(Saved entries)
-- -- --

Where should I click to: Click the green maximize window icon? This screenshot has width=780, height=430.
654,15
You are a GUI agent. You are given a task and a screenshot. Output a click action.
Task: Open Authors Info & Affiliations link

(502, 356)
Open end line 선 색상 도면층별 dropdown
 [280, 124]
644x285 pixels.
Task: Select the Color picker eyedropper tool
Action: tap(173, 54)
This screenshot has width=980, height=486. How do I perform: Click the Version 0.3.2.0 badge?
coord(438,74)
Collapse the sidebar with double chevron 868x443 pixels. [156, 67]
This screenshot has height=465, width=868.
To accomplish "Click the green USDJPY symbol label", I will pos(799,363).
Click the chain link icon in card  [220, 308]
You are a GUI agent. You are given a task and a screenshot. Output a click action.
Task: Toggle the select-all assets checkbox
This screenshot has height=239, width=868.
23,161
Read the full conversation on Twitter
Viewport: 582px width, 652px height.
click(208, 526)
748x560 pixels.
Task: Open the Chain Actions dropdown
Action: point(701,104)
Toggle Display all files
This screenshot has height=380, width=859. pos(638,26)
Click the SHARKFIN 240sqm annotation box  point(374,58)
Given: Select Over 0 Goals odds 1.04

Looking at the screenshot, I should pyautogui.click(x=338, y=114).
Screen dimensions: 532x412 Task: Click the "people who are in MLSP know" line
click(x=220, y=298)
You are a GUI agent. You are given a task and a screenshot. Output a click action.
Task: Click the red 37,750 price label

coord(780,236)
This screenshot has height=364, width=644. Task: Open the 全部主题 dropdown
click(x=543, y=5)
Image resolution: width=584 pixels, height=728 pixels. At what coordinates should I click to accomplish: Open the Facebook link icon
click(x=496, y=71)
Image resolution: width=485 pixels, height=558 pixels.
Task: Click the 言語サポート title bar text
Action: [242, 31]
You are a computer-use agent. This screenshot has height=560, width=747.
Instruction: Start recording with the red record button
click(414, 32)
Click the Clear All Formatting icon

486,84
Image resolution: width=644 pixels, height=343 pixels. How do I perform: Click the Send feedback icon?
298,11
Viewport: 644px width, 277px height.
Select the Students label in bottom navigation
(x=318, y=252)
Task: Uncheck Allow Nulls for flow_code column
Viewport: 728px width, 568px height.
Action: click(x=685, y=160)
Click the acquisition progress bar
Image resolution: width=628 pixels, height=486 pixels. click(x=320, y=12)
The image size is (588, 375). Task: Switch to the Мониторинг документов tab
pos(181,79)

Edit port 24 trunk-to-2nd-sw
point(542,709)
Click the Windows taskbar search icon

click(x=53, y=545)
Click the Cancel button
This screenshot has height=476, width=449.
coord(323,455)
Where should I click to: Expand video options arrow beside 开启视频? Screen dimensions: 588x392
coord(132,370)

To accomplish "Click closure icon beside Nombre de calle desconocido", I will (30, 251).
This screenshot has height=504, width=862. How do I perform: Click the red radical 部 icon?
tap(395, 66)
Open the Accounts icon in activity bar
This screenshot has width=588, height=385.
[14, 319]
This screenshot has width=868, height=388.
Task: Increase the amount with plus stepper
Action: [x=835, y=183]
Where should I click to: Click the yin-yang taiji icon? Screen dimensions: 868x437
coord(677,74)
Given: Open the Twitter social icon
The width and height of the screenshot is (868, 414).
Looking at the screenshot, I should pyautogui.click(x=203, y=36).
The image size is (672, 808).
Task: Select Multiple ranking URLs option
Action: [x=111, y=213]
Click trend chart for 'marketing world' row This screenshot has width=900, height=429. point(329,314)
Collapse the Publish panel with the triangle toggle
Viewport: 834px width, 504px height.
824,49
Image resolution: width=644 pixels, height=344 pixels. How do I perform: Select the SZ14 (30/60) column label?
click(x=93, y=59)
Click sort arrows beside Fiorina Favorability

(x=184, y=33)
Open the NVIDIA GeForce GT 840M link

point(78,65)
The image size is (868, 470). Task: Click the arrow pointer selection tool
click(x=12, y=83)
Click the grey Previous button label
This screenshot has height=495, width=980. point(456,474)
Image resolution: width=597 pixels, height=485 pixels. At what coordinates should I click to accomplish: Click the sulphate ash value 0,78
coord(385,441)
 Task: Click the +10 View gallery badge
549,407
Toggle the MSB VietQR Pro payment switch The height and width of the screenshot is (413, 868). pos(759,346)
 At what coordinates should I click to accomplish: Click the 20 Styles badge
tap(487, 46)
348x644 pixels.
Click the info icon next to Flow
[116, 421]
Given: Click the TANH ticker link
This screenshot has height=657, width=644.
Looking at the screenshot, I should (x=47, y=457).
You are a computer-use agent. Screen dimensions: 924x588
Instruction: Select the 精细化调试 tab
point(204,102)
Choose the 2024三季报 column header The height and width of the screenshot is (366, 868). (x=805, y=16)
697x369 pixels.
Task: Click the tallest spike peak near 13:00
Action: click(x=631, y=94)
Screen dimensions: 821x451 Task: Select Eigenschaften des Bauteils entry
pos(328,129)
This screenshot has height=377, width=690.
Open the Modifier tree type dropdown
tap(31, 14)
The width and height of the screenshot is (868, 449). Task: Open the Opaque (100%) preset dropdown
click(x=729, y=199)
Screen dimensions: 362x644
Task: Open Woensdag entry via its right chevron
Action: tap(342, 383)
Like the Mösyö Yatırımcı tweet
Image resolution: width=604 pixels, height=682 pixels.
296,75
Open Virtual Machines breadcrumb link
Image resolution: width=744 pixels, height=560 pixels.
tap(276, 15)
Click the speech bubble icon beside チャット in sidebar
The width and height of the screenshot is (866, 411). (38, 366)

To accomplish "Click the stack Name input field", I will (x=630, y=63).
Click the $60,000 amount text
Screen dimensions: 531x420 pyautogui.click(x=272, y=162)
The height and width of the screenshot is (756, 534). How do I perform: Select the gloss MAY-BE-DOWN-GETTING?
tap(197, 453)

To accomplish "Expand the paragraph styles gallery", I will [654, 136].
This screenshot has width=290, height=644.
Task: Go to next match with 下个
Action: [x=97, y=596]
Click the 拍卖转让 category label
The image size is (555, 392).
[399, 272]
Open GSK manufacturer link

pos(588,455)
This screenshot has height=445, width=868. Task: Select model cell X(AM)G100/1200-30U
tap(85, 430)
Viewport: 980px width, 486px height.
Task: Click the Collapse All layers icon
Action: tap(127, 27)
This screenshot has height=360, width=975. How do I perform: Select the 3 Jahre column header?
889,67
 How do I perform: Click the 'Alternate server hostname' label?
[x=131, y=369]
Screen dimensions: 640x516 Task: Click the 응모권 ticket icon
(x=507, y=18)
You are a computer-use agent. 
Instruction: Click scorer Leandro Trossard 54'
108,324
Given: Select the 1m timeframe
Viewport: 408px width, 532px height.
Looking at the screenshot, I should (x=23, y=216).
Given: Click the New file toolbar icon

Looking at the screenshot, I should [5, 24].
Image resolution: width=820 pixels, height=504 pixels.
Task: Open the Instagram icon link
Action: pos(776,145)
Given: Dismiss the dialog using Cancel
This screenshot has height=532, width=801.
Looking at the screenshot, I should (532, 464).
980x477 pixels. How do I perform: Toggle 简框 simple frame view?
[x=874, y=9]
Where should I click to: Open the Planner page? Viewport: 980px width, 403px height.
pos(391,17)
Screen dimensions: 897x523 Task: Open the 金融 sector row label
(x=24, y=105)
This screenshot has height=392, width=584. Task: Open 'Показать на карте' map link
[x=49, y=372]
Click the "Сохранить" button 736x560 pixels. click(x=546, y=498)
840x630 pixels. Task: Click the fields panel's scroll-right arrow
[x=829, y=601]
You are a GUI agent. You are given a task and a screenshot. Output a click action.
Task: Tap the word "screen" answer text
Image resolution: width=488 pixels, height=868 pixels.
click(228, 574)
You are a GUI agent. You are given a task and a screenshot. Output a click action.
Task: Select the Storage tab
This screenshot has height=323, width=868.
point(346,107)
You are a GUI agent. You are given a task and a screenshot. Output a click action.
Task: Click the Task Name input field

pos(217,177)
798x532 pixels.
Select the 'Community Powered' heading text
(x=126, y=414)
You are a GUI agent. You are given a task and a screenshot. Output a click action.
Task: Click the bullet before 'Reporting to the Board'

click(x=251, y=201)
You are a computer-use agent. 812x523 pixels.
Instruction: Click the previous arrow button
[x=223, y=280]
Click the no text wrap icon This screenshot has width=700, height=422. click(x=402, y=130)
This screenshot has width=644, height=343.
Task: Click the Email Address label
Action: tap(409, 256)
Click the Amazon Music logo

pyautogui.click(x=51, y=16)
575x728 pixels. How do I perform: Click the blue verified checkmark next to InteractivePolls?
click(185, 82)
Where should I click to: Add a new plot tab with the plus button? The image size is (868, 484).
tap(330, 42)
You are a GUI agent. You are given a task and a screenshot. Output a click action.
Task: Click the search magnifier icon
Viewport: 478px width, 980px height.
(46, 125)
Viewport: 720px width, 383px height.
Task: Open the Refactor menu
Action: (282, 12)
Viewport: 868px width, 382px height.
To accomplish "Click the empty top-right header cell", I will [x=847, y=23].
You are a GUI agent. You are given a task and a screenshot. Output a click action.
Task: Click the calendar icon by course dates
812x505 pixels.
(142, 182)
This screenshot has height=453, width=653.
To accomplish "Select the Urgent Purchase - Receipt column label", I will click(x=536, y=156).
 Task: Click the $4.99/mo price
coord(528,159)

-- -- --

• [Brief] How many lines in the data above contain the word "Twitter"? Reply with only that figure.

• [The answer] 2